* EXTRAIT DU DOCUMENT
La sortie du Royaume-Uni du marché commun européen et de l’union douanière le 31 janvier 2020 a provoqué un choc économique important qui pèse sur la croissance et l’inflation outre-Manche, et tout particulièrement sur le commerce extérieur. Depuis le 1er janvier 2021 et l’entrée en vigueur de l’Accord de coopération commerciale (ACC) consécutif au Brexit, le commerce bilatéral de biens entre le Royaume-Uni et l’Union européenne a nettement reculé. Le Royaume-Uni a réorienté une partie de ses importations de biens vers les pays hors Union européenne.
Le Brexit constitue un évènement inédit de sortie d’un pays d’une zone d’intégration économique aussi importante et profonde que le marché commun européen. Cette désintégration affecte lourdement l’économie britannique à plusieurs niveaux.

* TÂCHE À FAIRE
Quel passage de l'extrait sur le Brexit commence par les mots contenant « Le Brexit constitue » et s'achève sur « à plusieurs niveaux. » ? Citez-le mot pour mot.

* LIGNES RÉPERTORIÉES
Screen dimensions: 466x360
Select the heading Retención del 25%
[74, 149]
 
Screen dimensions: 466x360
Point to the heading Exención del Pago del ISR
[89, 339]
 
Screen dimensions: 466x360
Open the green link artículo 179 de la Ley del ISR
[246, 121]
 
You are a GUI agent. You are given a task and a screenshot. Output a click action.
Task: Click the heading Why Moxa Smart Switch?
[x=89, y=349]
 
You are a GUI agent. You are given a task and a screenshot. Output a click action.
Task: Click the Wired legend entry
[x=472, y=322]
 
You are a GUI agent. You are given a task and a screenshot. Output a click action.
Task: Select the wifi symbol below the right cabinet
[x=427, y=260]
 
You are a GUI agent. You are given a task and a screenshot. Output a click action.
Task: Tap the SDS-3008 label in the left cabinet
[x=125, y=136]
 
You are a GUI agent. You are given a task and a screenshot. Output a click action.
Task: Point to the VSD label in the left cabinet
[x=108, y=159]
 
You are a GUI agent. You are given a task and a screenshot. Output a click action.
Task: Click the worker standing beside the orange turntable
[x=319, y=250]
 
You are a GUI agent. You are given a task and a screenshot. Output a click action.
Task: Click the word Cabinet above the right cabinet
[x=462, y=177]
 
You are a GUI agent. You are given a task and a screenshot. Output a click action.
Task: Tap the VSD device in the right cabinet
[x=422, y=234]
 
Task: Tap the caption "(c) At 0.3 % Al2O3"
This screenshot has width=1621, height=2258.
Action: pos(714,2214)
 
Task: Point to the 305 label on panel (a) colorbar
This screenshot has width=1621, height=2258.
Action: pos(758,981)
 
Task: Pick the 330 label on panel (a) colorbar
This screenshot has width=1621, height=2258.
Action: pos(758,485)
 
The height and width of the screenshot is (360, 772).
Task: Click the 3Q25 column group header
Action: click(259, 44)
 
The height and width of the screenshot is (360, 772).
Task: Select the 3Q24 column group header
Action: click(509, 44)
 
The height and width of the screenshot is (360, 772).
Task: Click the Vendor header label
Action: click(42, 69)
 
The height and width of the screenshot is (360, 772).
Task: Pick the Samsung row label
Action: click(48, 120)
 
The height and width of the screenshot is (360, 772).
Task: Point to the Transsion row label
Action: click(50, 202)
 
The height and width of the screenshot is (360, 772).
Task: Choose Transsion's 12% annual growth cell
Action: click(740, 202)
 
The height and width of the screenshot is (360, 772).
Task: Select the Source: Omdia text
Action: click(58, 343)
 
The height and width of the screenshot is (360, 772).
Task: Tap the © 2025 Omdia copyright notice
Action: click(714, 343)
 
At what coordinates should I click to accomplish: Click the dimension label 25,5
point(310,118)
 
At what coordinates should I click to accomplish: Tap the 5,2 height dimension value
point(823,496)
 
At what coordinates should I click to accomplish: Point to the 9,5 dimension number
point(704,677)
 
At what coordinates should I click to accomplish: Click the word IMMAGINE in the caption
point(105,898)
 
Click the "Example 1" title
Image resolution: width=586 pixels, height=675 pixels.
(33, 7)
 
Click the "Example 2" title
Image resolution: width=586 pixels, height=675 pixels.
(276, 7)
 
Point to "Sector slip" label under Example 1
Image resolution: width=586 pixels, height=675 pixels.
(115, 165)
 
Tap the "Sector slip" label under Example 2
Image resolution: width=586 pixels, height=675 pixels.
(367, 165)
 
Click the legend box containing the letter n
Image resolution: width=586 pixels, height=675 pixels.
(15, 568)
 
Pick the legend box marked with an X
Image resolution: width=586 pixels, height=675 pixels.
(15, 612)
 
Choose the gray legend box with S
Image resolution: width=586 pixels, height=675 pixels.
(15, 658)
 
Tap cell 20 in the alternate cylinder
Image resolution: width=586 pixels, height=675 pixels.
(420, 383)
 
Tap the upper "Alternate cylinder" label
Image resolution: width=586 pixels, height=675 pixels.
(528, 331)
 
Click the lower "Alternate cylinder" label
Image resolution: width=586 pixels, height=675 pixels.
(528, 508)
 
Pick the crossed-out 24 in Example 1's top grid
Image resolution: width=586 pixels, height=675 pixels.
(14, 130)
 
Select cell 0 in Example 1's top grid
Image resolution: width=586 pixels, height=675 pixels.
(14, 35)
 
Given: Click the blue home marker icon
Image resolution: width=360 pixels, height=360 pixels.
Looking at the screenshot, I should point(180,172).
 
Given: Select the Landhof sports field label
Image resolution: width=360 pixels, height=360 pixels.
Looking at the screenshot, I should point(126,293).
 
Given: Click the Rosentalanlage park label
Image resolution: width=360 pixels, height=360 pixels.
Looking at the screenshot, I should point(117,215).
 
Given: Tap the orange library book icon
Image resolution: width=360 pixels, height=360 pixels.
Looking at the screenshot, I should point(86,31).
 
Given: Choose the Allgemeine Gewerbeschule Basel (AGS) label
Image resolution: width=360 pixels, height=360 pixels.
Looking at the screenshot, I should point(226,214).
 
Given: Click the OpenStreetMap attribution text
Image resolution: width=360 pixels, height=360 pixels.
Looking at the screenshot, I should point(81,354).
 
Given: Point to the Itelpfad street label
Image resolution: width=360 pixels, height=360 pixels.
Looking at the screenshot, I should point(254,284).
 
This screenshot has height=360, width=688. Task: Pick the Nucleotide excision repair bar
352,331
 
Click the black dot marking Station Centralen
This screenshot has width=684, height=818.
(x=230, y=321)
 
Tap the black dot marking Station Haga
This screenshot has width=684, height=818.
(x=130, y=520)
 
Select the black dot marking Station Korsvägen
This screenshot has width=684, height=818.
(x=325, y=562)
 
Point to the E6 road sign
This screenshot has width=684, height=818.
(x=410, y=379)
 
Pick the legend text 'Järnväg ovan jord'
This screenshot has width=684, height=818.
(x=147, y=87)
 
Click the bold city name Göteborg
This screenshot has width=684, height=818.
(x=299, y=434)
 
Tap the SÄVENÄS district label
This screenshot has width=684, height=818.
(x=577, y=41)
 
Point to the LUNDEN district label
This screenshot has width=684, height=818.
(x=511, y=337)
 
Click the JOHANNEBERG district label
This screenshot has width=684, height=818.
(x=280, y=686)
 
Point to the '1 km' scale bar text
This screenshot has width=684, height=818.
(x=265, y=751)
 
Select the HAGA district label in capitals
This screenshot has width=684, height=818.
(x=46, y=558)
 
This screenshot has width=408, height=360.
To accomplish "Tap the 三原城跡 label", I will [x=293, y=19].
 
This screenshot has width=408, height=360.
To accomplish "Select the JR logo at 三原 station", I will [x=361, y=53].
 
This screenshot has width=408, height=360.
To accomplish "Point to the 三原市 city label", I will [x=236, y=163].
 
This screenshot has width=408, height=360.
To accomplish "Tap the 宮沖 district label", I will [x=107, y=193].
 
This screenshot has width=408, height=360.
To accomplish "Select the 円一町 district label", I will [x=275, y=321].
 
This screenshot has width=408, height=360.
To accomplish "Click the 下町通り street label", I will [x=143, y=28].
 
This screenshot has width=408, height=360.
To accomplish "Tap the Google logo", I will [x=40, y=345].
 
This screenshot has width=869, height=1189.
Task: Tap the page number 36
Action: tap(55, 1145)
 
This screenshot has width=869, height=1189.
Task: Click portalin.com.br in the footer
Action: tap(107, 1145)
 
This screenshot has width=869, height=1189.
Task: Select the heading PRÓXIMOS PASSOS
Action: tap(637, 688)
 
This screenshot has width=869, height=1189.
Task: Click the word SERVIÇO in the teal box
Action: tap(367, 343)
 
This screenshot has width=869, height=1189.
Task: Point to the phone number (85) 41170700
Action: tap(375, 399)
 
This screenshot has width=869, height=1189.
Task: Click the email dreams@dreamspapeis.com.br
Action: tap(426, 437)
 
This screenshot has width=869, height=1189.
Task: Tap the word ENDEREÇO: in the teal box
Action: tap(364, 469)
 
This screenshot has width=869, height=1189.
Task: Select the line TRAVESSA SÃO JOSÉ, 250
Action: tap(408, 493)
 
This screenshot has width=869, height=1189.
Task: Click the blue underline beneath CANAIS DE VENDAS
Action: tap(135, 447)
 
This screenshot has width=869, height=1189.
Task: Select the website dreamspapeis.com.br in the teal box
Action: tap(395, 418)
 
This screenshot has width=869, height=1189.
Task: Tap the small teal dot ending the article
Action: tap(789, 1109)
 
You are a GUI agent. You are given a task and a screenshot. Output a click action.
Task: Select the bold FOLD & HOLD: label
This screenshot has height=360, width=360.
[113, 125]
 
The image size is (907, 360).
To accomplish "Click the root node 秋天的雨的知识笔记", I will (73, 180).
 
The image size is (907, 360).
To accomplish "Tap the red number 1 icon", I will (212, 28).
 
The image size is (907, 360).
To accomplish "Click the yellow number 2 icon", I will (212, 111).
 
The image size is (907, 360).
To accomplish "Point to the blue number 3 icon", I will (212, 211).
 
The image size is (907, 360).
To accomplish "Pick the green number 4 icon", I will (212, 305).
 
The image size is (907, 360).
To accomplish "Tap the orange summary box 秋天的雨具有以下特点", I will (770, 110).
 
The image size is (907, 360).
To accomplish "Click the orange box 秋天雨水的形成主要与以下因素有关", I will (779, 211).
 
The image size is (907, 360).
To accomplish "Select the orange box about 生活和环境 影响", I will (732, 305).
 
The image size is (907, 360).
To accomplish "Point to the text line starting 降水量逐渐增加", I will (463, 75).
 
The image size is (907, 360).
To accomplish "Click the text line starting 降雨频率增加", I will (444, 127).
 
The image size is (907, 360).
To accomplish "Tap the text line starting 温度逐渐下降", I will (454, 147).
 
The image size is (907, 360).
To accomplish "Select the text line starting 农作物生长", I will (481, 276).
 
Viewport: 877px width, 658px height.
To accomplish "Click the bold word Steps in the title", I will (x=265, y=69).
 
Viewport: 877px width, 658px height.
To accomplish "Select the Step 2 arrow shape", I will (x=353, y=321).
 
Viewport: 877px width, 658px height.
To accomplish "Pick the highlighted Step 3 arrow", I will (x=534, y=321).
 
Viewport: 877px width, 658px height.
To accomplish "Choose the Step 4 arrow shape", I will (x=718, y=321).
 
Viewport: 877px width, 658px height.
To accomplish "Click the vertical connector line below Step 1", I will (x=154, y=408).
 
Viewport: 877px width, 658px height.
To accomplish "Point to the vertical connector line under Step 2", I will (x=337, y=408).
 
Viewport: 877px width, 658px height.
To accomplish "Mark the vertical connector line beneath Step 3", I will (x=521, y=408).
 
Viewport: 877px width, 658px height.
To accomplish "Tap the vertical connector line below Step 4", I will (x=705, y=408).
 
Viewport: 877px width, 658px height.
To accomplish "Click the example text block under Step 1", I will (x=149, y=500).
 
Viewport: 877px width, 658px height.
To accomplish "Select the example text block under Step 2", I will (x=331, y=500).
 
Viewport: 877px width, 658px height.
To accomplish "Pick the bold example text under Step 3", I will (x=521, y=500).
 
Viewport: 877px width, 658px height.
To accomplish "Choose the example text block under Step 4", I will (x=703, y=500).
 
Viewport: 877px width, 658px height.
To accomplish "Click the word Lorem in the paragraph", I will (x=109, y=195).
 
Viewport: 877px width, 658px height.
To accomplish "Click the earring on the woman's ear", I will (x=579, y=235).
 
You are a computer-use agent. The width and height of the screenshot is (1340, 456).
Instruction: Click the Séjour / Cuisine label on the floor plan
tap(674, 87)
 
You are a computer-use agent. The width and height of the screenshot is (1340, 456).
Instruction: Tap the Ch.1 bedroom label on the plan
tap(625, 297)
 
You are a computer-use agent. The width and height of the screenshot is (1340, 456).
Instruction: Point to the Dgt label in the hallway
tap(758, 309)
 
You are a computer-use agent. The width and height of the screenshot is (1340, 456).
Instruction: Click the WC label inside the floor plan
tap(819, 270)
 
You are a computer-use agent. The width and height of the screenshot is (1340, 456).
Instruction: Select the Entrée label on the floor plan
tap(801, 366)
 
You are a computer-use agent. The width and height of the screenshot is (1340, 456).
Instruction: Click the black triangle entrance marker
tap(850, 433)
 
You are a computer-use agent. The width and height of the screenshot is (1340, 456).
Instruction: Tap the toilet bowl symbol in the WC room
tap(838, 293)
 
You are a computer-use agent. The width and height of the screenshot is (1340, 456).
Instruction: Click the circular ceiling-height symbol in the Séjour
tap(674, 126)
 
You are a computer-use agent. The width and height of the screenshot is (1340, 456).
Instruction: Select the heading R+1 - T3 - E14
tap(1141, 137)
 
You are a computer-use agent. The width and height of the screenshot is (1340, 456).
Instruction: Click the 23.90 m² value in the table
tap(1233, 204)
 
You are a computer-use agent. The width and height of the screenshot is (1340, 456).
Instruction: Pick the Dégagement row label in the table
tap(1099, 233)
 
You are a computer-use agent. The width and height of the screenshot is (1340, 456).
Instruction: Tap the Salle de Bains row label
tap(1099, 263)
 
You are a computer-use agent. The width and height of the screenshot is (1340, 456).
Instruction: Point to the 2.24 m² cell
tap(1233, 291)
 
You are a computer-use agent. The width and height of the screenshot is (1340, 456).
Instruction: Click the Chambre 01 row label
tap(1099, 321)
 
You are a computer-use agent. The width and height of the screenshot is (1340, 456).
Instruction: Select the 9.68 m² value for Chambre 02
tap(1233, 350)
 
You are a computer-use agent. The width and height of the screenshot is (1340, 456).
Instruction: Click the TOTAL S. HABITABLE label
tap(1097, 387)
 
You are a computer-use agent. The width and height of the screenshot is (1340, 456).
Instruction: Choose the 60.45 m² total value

* RÉPONSE
Le Brexit constitue un évènement inédit de sortie d’un pays d’une zone d’intégration économique aussi importante et profonde que le marché commun européen. Cette désintégration affecte lourdement l’économie britannique à plusieurs niveaux.